Newsgroups: comp.lang.apl
Path: watmath!watserv1!70530.1226@compuserve.com
From: Mike Kent <70530.1226@CompuServe.COM>
Subject: Re:  AL efficiency revisited
Message-ID: <920402082825_70530.1226_CHC47-1@CompuServe.COM>
Sender: daemon@watserv1.waterloo.edu
Organization: University of Waterloo
Date: Thu, 2 Apr 1992 08:28:26 GMT
Lines: 54

In one of yesteerdays articles, Andrew Mullhaupt refers to two APL
programmers, remarks that this thread has wandered, and that he has been
misunderstood, and speculates about some FORTRAN code.


The two APLers:  it was the same guy, namely me.

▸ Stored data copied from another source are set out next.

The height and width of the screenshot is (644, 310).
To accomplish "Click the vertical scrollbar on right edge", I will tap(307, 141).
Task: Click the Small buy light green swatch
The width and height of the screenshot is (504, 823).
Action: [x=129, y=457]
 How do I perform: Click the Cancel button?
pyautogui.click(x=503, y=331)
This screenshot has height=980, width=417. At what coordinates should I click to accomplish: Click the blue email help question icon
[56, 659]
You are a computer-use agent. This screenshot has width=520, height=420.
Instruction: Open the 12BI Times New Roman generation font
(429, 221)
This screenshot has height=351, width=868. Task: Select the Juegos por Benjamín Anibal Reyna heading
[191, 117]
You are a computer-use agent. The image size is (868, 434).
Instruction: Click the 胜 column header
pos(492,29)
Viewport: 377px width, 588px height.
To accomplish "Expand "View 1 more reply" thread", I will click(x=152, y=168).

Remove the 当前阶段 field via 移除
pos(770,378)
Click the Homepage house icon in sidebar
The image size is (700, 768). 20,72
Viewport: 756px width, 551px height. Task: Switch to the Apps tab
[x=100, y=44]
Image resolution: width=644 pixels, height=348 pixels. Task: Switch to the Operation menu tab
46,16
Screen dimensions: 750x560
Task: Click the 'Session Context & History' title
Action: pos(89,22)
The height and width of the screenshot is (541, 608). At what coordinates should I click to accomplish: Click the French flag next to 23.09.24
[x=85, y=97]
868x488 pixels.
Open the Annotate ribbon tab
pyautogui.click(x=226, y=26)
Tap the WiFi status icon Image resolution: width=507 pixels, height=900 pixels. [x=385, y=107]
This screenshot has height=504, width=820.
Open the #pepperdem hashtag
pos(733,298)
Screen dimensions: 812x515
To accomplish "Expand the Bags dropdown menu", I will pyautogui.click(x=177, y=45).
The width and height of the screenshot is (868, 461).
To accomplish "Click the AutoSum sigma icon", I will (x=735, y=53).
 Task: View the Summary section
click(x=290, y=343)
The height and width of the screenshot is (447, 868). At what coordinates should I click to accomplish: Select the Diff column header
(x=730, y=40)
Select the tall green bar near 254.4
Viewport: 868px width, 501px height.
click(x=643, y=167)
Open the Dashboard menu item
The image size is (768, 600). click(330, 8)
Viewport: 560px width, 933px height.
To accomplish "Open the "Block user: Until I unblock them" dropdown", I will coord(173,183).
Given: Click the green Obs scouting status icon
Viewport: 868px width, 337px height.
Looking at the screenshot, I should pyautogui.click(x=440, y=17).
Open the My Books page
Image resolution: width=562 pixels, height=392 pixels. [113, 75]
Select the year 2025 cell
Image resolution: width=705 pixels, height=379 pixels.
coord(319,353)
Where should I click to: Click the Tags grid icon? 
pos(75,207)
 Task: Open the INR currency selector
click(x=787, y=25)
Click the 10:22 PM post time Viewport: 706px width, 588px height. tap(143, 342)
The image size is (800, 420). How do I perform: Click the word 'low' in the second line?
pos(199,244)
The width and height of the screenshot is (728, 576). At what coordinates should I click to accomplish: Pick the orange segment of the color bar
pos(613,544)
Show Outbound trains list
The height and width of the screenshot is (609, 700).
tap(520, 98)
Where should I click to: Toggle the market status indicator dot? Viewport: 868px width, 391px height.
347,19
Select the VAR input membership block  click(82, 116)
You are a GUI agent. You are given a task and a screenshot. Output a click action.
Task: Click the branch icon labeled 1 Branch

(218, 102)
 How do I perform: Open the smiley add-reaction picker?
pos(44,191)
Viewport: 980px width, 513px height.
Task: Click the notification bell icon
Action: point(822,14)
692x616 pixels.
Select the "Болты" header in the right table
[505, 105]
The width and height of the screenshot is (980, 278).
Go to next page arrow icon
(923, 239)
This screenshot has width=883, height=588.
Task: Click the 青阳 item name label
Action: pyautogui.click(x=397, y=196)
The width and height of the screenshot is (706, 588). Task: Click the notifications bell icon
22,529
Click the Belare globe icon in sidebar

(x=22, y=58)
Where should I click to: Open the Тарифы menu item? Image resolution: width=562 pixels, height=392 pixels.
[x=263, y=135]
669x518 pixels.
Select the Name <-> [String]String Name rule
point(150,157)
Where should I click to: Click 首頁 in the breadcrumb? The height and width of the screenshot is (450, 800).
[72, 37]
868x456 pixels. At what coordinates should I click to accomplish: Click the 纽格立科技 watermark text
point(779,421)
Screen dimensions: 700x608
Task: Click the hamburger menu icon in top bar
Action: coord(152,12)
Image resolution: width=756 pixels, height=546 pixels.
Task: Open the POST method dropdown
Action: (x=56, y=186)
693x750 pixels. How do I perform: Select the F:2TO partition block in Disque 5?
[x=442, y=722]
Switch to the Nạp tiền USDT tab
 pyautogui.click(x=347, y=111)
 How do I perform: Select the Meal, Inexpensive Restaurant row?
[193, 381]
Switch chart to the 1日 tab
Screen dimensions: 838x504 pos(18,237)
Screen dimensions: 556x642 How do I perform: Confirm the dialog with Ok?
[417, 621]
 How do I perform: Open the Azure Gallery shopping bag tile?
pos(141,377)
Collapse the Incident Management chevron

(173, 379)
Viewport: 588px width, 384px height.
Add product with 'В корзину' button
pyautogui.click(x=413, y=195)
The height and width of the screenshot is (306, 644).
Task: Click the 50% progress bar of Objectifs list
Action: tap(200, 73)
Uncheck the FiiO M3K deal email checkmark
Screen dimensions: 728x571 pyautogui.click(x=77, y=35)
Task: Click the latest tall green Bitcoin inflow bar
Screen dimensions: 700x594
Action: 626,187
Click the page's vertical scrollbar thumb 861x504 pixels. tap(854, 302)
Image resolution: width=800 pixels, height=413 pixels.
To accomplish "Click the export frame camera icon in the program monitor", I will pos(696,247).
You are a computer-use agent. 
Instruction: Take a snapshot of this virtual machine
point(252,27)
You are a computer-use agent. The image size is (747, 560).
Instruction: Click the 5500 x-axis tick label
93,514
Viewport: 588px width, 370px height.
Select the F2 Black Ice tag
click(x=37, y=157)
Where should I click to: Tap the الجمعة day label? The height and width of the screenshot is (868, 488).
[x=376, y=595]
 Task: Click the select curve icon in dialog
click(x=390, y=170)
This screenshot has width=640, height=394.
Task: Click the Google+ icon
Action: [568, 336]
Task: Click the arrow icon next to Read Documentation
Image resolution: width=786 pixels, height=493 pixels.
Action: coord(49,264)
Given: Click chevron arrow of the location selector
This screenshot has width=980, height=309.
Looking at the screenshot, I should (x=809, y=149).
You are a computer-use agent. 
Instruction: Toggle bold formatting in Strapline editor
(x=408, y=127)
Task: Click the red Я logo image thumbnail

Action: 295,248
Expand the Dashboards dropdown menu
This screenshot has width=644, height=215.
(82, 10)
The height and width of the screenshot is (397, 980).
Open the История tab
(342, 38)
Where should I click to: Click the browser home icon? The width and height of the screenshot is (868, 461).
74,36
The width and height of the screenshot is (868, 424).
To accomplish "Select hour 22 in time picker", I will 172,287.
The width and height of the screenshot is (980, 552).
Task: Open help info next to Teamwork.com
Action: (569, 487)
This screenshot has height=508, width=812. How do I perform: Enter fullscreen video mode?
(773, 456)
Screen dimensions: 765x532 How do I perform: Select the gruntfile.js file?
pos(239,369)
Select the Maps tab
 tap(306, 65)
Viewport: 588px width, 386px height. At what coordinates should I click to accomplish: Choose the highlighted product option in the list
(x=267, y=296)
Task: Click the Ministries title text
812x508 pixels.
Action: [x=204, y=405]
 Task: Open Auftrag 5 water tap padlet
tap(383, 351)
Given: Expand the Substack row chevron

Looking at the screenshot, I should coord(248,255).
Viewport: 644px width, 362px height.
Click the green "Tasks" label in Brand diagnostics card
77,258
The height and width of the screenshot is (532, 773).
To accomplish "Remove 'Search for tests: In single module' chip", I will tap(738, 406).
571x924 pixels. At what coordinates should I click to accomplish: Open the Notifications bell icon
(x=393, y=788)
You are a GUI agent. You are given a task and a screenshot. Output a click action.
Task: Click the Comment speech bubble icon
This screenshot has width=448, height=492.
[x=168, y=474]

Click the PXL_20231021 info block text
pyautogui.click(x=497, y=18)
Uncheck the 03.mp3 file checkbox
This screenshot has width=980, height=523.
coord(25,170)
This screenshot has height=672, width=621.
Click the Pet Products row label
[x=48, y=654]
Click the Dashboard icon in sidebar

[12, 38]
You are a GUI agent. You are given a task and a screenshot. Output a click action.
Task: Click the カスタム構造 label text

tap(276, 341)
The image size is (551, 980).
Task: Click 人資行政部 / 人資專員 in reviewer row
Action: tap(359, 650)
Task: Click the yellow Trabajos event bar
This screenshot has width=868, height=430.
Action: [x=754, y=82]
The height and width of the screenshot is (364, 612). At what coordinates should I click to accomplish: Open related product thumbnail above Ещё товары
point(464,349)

Wandering:  threads _will_ wander.

Misunderstandings:  not everything in the thread is a reply to the 
original article (see immediately above).

And here's the fortran code, reconstucted from memory, but sans capital
letters:


       subroutine partsum (count1, count2, lenvec, itmvec, result)
       integer*4 count1, count2, itmndx
       integer*4 lenvec(count1), result(count1), result(count2)

       itmndx=0
       do 40 j=1,count1,1
           result(j) = 0
           do 20 k=1,lenvec(j),1 
	      itmndx = 1+itmndx    
              result(j)=result(j)+itmvec(itmndx+j)
  20       continue
           itmndx=itmndx+lenvec(j)
  40   continue
       return  


From a quick scan, it looks to me like this could be coded in assembler
so as to do the work using only general registers, which means that 
there should be _no_ reads except for the count parameters and one touch 
on each item of {lenvec} and of {itmvec}, and only one write to {result}   
for each item of {lenvec}, and the source is short enough that I expected
the compiler to produce that kind of machine code.  I don't have the
compiler output (it _has_ been several years), but I looked at the
pseudo-assembler listing back when, and there was a lot of memory I/O --
the comparisons for the loop variables were the culprits, as I recall.
The obvious assembler techniques -- "BCTR" to control the loops and
"LA k,4(j,k)" to advance the data indices -- were _not_ generated.  For
OPTIMIZE(0) compilations, this is OK, but for OPTIMIZE(2)???  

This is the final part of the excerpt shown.